In un documento-memoriale datato 1984 si legge (lascio intatti refusi e scivoloni grammaticali e sintattici): «Nel frattempo prendeva piede di formazione operativa una società setta denominata a’mammasantissima (o Santa) che (…) aveva programmi delittuosi più vantaggiosi, più lucrosi, più industrializzati e meglio organizzati con promesse con maggior guadagno per tutti e maggior possibilità di controllare il processo. I loro programmi uscivano dalle vecchie regole dell’Onorata Società, in quanto la santa aveva dei propositi come sequestri di persona, traffici di droga e di tutto ciò che portava guadagno. Inoltre lo sterminio totale di chi non si informasse dei loro programmi con la vecchia ’ndrangheta. In quel tempo erano vietate severamente tutte queste cose, la Santa ci ride sopra a questi delitti e reati. L’importante è che si controlli che ciò che si vuole controllare con l’affiliazione, reclutamento in qualsiasi ceto sociale o professionale. Non esiste voto l’importante è che il nuovo fratellizzato alla Santa è a essi facile l’interesse di tutti e della Santa. Questa setta negli anni 1970 aveva dei doppi fini che col tempo perse un po’ di quella finalità che erano al servizio del potere occulto (P2) aveva compiti di squadrone della morte (…). Una volta che tizio fu fratellizzato alla Santa e ne fa parte, tiene nascosto il suo salto di qualità al gruppo originale che ne faceva parte.
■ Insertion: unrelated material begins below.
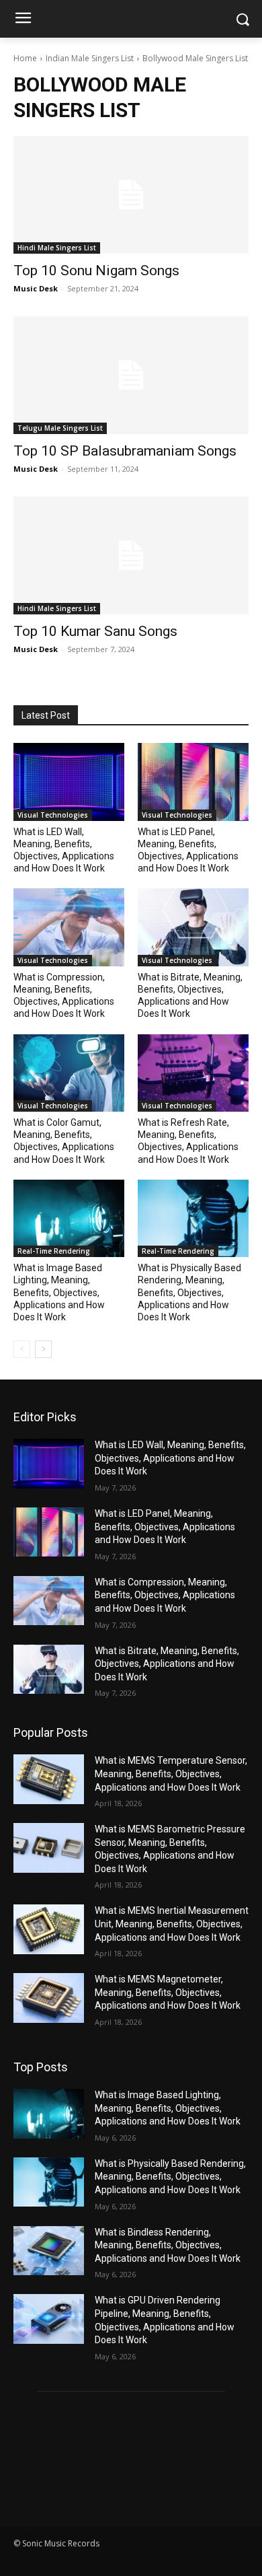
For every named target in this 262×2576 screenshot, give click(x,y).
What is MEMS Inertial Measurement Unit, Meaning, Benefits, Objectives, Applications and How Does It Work (172, 1923)
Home (25, 58)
Pur continuando a frequentare loro e lavorare con entrambi. In caso di scontro si affianca con i santisti come lui scontrandosi con il suo gruppo originale, così gli più facile combatterli, in quanto lui li combatte dall’interno di essi, e i suoi vecchi associati se ne accorgeranno del tradimento quando è troppo tardi perché saranno uccisi eccetera».
Un importante collaboratore di giustizia ha rivelato – anche questi passaggi arrivano dal libro – che «il santista esce dalla ’ndrangheta per entrare in una struttura mista che di certo non possiede le regole dell’onorata società. Bisogna infatti prestare un giuramento in forza del quale il novello santista è obbligato a tradire anche i familiari pur di salvaguardare la santa». Insomma,i «santisti» sono quelli che possono – anzi devono – tessere rapporti con politici, funzionari pubblici, professionisti, eccetera, in spregio alle vecchie regole della mafia tradizionale tanto care al boss Macrì.

Altro stralcio del libro, a parlare è sempre un pentito: «Quando si forma la santa, la formano tre persone e ci partecipano tutti i santisti di zona o città eccetera sul tavolo ci sta un fucile, un bicchiere con acqua e un po’ di veleno, un limone un ago d’oro e un pugnale. I santisti hanno il voto di eleggere il capo santista o capo crimine e allora ogni volta ogni santista potrà venire eletto a capo, ma di solito detiene questa carica gerarchica di capo santista e così il capo crimine, i gruppi più forti. Il capo crimine ha il potere decisionale su tutti i capi santisti e su tutte le famiglie cosche santiste in Italia ed estere. In caso di diverbi e guerre, il capo crimine ha funzione di giudice di omertà e deve essere imparziale, cosa che non è mai, in quanto parteggia sempre per la cosca più forte».

E qui si torna a Domenico Oppedisano, considerato il capo dei capi. Stando alle ricostruzioni del pentito Oppedisano appare più una sorta di presidente di una sorta di Cassazione che decide gli esiti delle guerre di mafia che un capo vero e proprio. Un custode delle regole, verrebbe da dire…

E se a comandare davvero fossero questi «invisibili» che possono anche tramare contro la stessa ’ndrangheta? Chi c’è in quella zona grigia di cui parlano i pentiti (tutti attendibili? Mah!) che gestiscono affari, appalti e consessioni in nome e per conto dei boss? E siamo sicuri che i servizi segreti non c’entrino nulla? Vi ricordate cosa disse uno 007 a Monteleone? No? Ve lo ricordo io:
«Potrei raccontarti di quando, incappucciato, sono stato condotto a un summit con il gotha mafioso della provincia reggina. In quel caso trattative ridotte».
«Che significa?»
«Che finii in mezzo a una tavola imbandita a festa, con alcuni boss latitanti che noi cercavamo. Ci fecero dei nomi di altri ’ndranghetisti che creavano problemi».
«E che volevano?»
«Dissero: “O li prendete voi o li ammazziamo noi”».
«Li hanno ammazzati?»
«Noi mica vogliamo i morti per le strade. Li abbiamo arrestati».